RECORDS FOR THIS TASK:
• • • • •
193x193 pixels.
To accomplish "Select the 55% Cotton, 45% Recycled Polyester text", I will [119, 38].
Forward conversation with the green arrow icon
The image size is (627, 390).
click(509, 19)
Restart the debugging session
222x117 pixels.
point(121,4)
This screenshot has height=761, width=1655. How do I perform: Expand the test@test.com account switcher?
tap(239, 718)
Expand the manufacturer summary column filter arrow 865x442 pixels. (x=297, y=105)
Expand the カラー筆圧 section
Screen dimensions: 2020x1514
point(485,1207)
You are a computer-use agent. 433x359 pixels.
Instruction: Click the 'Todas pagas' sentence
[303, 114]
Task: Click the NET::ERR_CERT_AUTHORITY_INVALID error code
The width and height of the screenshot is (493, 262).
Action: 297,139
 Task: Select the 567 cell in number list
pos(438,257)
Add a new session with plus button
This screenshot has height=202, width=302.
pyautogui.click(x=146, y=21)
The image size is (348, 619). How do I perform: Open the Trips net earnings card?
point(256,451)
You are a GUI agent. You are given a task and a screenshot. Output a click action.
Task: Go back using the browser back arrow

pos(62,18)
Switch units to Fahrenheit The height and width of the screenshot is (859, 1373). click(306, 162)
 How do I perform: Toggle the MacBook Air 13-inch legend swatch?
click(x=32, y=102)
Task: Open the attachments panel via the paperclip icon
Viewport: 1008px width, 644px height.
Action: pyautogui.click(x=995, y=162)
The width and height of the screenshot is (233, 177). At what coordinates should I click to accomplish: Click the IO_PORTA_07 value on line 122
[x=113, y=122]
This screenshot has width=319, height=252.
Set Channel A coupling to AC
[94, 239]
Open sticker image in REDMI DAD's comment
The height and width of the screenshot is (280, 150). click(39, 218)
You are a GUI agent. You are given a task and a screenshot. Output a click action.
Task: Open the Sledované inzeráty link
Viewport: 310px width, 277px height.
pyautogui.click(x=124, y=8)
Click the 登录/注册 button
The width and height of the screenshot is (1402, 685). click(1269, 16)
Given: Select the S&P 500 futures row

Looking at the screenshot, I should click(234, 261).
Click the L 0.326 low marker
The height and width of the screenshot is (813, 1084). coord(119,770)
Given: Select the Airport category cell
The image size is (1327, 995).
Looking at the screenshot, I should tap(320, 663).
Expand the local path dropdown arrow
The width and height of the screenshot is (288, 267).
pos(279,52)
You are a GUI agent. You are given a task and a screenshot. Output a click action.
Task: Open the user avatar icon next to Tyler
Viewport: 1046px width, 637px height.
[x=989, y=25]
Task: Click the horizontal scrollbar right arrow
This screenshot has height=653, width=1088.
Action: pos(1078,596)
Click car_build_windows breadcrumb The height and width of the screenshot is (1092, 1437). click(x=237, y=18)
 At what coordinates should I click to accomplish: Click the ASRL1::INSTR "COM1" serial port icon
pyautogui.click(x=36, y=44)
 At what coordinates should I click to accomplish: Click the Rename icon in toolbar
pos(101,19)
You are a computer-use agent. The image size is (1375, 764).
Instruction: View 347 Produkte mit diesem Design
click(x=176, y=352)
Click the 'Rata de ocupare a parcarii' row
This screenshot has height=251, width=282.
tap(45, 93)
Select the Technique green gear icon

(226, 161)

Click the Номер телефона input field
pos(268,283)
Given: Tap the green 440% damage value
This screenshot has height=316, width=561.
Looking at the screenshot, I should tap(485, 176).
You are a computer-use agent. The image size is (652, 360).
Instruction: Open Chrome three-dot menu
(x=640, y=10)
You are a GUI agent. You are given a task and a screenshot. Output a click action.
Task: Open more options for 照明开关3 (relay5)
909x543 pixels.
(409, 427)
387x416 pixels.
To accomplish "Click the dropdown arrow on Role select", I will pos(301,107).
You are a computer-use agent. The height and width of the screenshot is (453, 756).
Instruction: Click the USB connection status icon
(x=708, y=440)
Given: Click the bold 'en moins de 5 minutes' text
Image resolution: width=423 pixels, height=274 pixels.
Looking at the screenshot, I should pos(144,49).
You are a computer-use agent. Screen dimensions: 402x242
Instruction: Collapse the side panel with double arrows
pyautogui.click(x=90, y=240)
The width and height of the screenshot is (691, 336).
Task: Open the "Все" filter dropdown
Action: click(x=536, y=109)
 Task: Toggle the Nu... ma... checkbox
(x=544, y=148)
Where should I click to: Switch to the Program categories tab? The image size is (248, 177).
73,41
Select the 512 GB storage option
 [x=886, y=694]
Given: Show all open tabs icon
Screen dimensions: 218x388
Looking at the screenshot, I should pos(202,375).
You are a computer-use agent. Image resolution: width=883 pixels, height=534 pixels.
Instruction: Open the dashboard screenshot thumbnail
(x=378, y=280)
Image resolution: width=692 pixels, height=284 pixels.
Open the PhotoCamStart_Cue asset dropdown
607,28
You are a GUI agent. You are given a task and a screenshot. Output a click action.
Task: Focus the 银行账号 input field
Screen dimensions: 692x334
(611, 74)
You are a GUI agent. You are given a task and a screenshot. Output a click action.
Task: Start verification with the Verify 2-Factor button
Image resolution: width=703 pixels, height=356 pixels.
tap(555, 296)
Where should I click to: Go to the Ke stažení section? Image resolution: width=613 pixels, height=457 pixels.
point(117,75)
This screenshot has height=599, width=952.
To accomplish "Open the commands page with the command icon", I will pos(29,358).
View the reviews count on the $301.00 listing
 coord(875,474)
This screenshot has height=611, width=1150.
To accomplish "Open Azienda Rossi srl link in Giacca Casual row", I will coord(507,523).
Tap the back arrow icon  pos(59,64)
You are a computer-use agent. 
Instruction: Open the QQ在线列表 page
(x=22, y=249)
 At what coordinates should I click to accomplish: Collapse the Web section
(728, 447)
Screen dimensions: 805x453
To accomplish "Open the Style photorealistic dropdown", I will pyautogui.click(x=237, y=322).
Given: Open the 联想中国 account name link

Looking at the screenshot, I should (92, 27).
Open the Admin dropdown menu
• • • • •
REQUIREMENT:
Give every line of the items above as a JSON list of strings, one string per line, with blank lines left out.

SOLUTION BELOW:
[
  "193x193 pixels.",
  "To accomplish \"Select the 55% Cotton, 45% Recycled Polyester text\", I will [119, 38].",
  "Forward conversation with the green arrow icon",
  "The image size is (627, 390).",
  "click(509, 19)",
  "Restart the debugging session",
  "222x117 pixels.",
  "point(121,4)",
  "This screenshot has height=761, width=1655. How do I perform: Expand the test@test.com account switcher?",
  "tap(239, 718)",
  "Expand the manufacturer summary column filter arrow 865x442 pixels. (x=297, y=105)",
  "Expand the カラー筆圧 section",
  "Screen dimensions: 2020x1514",
  "point(485,1207)",
  "You are a computer-use agent. 433x359 pixels.",
  "Instruction: Click the 'Todas pagas' sentence",
  "[303, 114]",
  "Task: Click the NET::ERR_CERT_AUTHORITY_INVALID error code",
  "The width and height of the screenshot is (493, 262).",
  "Action: 297,139",
  " Task: Select the 567 cell in number list",
  "pos(438,257)",
  "Add a new session with plus button",
  "This screenshot has height=202, width=302.",
  "pyautogui.click(x=146, y=21)",
  "The image size is (348, 619). How do I perform: Open the Trips net earnings card?",
  "point(256,451)",
  "You are a GUI agent. You are given a task and a screenshot. Output a click action.",
  "Task: Go back using the browser back arrow",
  "pos(62,18)",
  "Switch units to Fahrenheit The height and width of the screenshot is (859, 1373). click(306, 162)",
  " How do I perform: Toggle the MacBook Air 13-inch legend swatch?",
  "click(x=32, y=102)",
  "Task: Open the attachments panel via the paperclip icon",
  "Viewport: 1008px width, 644px height.",
  "Action: pyautogui.click(x=995, y=162)",
  "The width and height of the screenshot is (233, 177). At what coordinates should I click to accomplish: Click the IO_PORTA_07 value on line 122",
  "[x=113, y=122]",
  "This screenshot has width=319, height=252.",
  "Set Channel A coupling to AC",
  "[94, 239]",
  "Open sticker image in REDMI DAD's comment",
  "The height and width of the screenshot is (280, 150). click(39, 218)",
  "You are a GUI agent. You are given a task and a screenshot. Output a click action.",
  "Task: Open the Sledované inzeráty link",
  "Viewport: 310px width, 277px height.",
  "pyautogui.click(x=124, y=8)",
  "Click the 登录/注册 button",
  "The width and height of the screenshot is (1402, 685). click(1269, 16)",
  "Given: Select the S&P 500 futures row",
  "Looking at the screenshot, I should click(234, 261).",
  "Click the L 0.326 low marker",
  "The height and width of the screenshot is (813, 1084). coord(119,770)",
  "Given: Select the Airport category cell",
  "The image size is (1327, 995).",
  "Looking at the screenshot, I should tap(320, 663).",
  "Expand the local path dropdown arrow",
  "The width and height of the screenshot is (288, 267).",
  "pos(279,52)",
  "You are a GUI agent. You are given a task and a screenshot. Output a click action.",
  "Task: Open the user avatar icon next to Tyler",
  "Viewport: 1046px width, 637px height.",
  "[x=989, y=25]",
  "Task: Click the horizontal scrollbar right arrow",
  "This screenshot has height=653, width=1088.",
  "Action: pos(1078,596)",
  "Click car_build_windows breadcrumb The height and width of the screenshot is (1092, 1437). click(x=237, y=18)",
  " At what coordinates should I click to accomplish: Click the ASRL1::INSTR \"COM1\" serial port icon",
  "pyautogui.click(x=36, y=44)",
  " At what coordinates should I click to accomplish: Click the Rename icon in toolbar",
  "pos(101,19)",
  "You are a computer-use agent. The image size is (1375, 764).",
  "Instruction: View 347 Produkte mit diesem Design",
  "click(x=176, y=352)",
  "Click the 'Rata de ocupare a parcarii' row",
  "This screenshot has height=251, width=282.",
  "tap(45, 93)",
  "Select the Technique green gear icon",
  "(226, 161)",
  "Click the Номер телефона input field",
  "pos(268,283)",
  "Given: Tap the green 440% damage value",
  "This screenshot has height=316, width=561.",
  "Looking at the screenshot, I should tap(485, 176).",
  "You are a computer-use agent. The image size is (652, 360).",
  "Instruction: Open Chrome three-dot menu",
  "(x=640, y=10)",
  "You are a GUI agent. You are given a task and a screenshot. Output a click action.",
  "Task: Open more options for 照明开关3 (relay5)",
  "909x543 pixels.",
  "(409, 427)",
  "387x416 pixels.",
  "To accomplish \"Click the dropdown arrow on Role select\", I will pos(301,107).",
  "You are a computer-use agent. The height and width of the screenshot is (453, 756).",
  "Instruction: Click the USB connection status icon",
  "(x=708, y=440)",
  "Given: Click the bold 'en moins de 5 minutes' text",
  "Image resolution: width=423 pixels, height=274 pixels.",
  "Looking at the screenshot, I should pos(144,49).",
  "You are a computer-use agent. Screen dimensions: 402x242",
  "Instruction: Collapse the side panel with double arrows",
  "pyautogui.click(x=90, y=240)",
  "The width and height of the screenshot is (691, 336).",
  "Task: Open the \"Все\" filter dropdown",
  "Action: click(x=536, y=109)",
  " Task: Toggle the Nu... ma... checkbox",
  "(x=544, y=148)",
  "Where should I click to: Switch to the Program categories tab? The image size is (248, 177).",
  "73,41",
  "Select the 512 GB storage option",
  " [x=886, y=694]",
  "Given: Show all open tabs icon",
  "Screen dimensions: 218x388",
  "Looking at the screenshot, I should pos(202,375).",
  "You are a computer-use agent. Image resolution: width=883 pixels, height=534 pixels.",
  "Instruction: Open the dashboard screenshot thumbnail",
  "(x=378, y=280)",
  "Image resolution: width=692 pixels, height=284 pixels.",
  "Open the PhotoCamStart_Cue asset dropdown",
  "607,28",
  "You are a GUI agent. You are given a task and a screenshot. Output a click action.",
  "Task: Focus the 银行账号 input field",
  "Screen dimensions: 692x334",
  "(611, 74)",
  "You are a GUI agent. You are given a task and a screenshot. Output a click action.",
  "Task: Start verification with the Verify 2-Factor button",
  "Image resolution: width=703 pixels, height=356 pixels.",
  "tap(555, 296)",
  "Where should I click to: Go to the Ke stažení section? Image resolution: width=613 pixels, height=457 pixels.",
  "point(117,75)",
  "This screenshot has height=599, width=952.",
  "To accomplish \"Open the commands page with the command icon\", I will pos(29,358).",
  "View the reviews count on the $301.00 listing",
  " coord(875,474)",
  "This screenshot has height=611, width=1150.",
  "To accomplish \"Open Azienda Rossi srl link in Giacca Casual row\", I will coord(507,523).",
  "Tap the back arrow icon  pos(59,64)",
  "You are a computer-use agent. ",
  "Instruction: Open the QQ在线列表 page",
  "(x=22, y=249)",
  " At what coordinates should I click to accomplish: Collapse the Web section",
  "(728, 447)",
  "Screen dimensions: 805x453",
  "To accomplish \"Open the Style photorealistic dropdown\", I will pyautogui.click(x=237, y=322).",
  "Given: Open the 联想中国 account name link",
  "Looking at the screenshot, I should (92, 27).",
  "Open the Admin dropdown menu"
]